(Available records)
------------------------------

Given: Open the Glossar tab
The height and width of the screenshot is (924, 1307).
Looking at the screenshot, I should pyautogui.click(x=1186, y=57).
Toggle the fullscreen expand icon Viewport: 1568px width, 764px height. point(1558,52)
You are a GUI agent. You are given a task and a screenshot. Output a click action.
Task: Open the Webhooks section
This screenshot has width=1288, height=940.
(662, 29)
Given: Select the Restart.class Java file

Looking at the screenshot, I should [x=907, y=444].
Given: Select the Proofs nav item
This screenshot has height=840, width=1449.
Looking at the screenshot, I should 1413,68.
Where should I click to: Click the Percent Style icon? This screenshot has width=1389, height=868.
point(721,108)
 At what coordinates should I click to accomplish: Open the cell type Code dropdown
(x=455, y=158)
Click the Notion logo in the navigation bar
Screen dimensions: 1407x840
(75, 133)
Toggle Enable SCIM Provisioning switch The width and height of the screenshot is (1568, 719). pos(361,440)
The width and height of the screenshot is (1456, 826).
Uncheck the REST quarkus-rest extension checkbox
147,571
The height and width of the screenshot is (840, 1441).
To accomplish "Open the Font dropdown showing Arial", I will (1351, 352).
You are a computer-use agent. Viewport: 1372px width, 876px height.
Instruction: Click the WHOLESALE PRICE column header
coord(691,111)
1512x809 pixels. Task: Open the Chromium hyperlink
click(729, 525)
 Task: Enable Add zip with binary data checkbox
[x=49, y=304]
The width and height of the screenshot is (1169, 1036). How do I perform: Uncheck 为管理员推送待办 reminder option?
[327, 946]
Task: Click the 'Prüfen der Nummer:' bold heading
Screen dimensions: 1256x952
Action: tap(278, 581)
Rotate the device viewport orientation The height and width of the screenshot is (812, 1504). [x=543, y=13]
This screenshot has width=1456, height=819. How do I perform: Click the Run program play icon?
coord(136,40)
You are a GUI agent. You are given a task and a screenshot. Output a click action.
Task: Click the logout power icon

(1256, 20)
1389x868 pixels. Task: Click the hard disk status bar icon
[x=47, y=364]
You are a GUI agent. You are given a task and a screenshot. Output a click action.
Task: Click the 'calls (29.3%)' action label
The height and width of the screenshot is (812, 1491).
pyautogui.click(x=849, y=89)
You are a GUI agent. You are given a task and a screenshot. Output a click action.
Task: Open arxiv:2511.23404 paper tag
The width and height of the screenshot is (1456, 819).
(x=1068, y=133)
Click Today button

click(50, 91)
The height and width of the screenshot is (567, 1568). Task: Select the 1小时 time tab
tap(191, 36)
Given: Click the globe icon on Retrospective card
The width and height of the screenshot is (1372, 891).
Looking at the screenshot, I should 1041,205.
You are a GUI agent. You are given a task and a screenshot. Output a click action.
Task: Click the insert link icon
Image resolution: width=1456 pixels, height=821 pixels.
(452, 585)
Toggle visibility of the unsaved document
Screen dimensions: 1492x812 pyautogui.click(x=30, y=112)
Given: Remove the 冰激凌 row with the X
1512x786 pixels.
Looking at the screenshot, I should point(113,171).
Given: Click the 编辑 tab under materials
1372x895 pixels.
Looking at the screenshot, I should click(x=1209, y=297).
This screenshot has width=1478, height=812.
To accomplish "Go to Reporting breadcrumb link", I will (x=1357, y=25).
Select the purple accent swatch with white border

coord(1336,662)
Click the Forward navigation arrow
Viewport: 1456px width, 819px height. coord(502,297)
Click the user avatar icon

------------------------------

Reproduce the records exactly, keeping every line.

Given: Open the Glossar tab
The height and width of the screenshot is (924, 1307).
Looking at the screenshot, I should pyautogui.click(x=1186, y=57).
Toggle the fullscreen expand icon Viewport: 1568px width, 764px height. point(1558,52)
You are a GUI agent. You are given a task and a screenshot. Output a click action.
Task: Open the Webhooks section
This screenshot has width=1288, height=940.
(662, 29)
Given: Select the Restart.class Java file

Looking at the screenshot, I should [x=907, y=444].
Given: Select the Proofs nav item
This screenshot has height=840, width=1449.
Looking at the screenshot, I should 1413,68.
Where should I click to: Click the Percent Style icon? This screenshot has width=1389, height=868.
point(721,108)
 At what coordinates should I click to accomplish: Open the cell type Code dropdown
(x=455, y=158)
Click the Notion logo in the navigation bar
Screen dimensions: 1407x840
(75, 133)
Toggle Enable SCIM Provisioning switch The width and height of the screenshot is (1568, 719). pos(361,440)
The width and height of the screenshot is (1456, 826).
Uncheck the REST quarkus-rest extension checkbox
147,571
The height and width of the screenshot is (840, 1441).
To accomplish "Open the Font dropdown showing Arial", I will (1351, 352).
You are a computer-use agent. Viewport: 1372px width, 876px height.
Instruction: Click the WHOLESALE PRICE column header
coord(691,111)
1512x809 pixels. Task: Open the Chromium hyperlink
click(729, 525)
 Task: Enable Add zip with binary data checkbox
[x=49, y=304]
The width and height of the screenshot is (1169, 1036). How do I perform: Uncheck 为管理员推送待办 reminder option?
[327, 946]
Task: Click the 'Prüfen der Nummer:' bold heading
Screen dimensions: 1256x952
Action: tap(278, 581)
Rotate the device viewport orientation The height and width of the screenshot is (812, 1504). [x=543, y=13]
This screenshot has width=1456, height=819. How do I perform: Click the Run program play icon?
coord(136,40)
You are a GUI agent. You are given a task and a screenshot. Output a click action.
Task: Click the logout power icon

(1256, 20)
1389x868 pixels. Task: Click the hard disk status bar icon
[x=47, y=364]
You are a GUI agent. You are given a task and a screenshot. Output a click action.
Task: Click the 'calls (29.3%)' action label
The height and width of the screenshot is (812, 1491).
pyautogui.click(x=849, y=89)
You are a GUI agent. You are given a task and a screenshot. Output a click action.
Task: Open arxiv:2511.23404 paper tag
The width and height of the screenshot is (1456, 819).
(x=1068, y=133)
Click Today button

click(50, 91)
The height and width of the screenshot is (567, 1568). Task: Select the 1小时 time tab
tap(191, 36)
Given: Click the globe icon on Retrospective card
The width and height of the screenshot is (1372, 891).
Looking at the screenshot, I should 1041,205.
You are a GUI agent. You are given a task and a screenshot. Output a click action.
Task: Click the insert link icon
Image resolution: width=1456 pixels, height=821 pixels.
(452, 585)
Toggle visibility of the unsaved document
Screen dimensions: 1492x812 pyautogui.click(x=30, y=112)
Given: Remove the 冰激凌 row with the X
1512x786 pixels.
Looking at the screenshot, I should point(113,171).
Given: Click the 编辑 tab under materials
1372x895 pixels.
Looking at the screenshot, I should click(x=1209, y=297).
This screenshot has width=1478, height=812.
To accomplish "Go to Reporting breadcrumb link", I will (x=1357, y=25).
Select the purple accent swatch with white border

coord(1336,662)
Click the Forward navigation arrow
Viewport: 1456px width, 819px height. coord(502,297)
Click the user avatar icon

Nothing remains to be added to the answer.